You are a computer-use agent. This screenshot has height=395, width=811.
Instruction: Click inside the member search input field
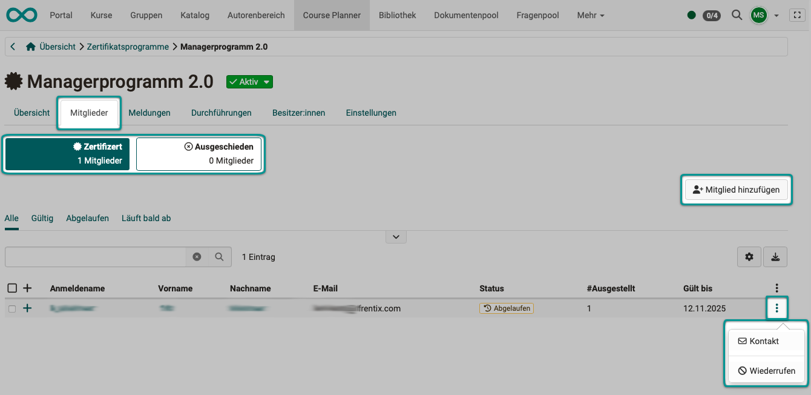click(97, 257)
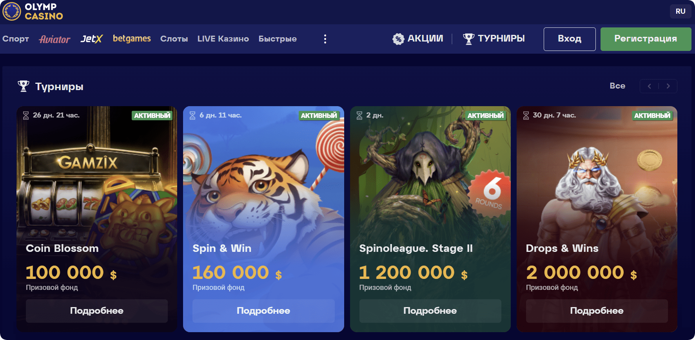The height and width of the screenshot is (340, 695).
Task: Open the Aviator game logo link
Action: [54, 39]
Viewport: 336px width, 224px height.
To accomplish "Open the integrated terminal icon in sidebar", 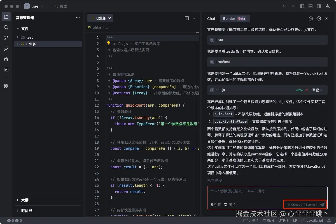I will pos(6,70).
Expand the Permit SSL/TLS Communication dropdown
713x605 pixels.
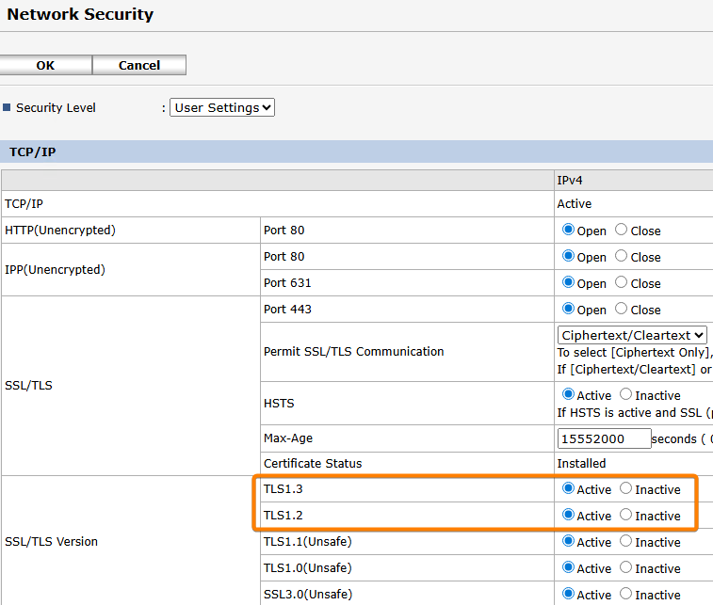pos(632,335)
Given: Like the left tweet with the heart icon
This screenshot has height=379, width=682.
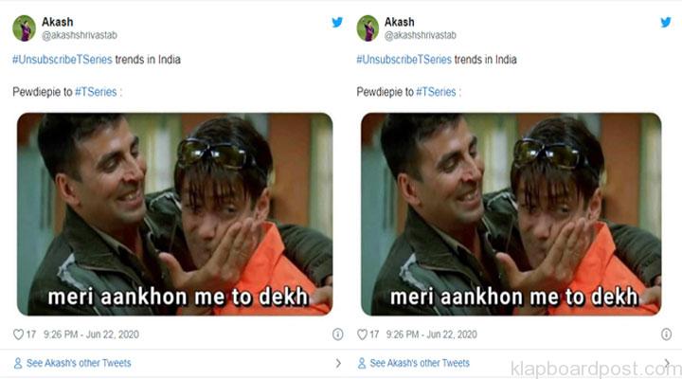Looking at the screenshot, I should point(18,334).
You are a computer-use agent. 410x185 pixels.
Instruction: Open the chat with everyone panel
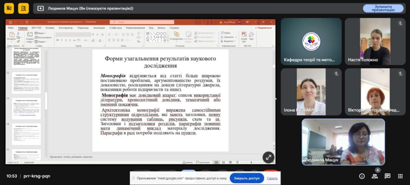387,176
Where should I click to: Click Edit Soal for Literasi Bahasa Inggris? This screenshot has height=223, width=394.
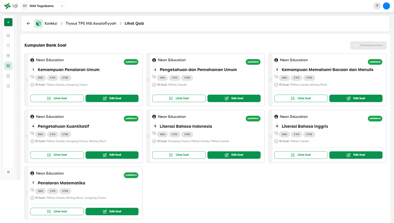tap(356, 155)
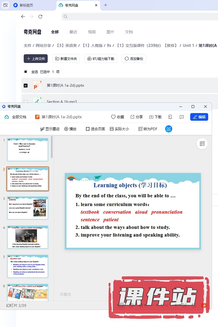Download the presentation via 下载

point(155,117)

--

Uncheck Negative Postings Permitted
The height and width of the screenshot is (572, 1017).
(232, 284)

◆ **Work task**:
A copy of each line above that holds the word "computer" is the expected answer.

◆ **Completed task**:
You are a computer-use agent. This screenshot has height=395, width=811.
You are a computer-use agent. 410x185 pixels.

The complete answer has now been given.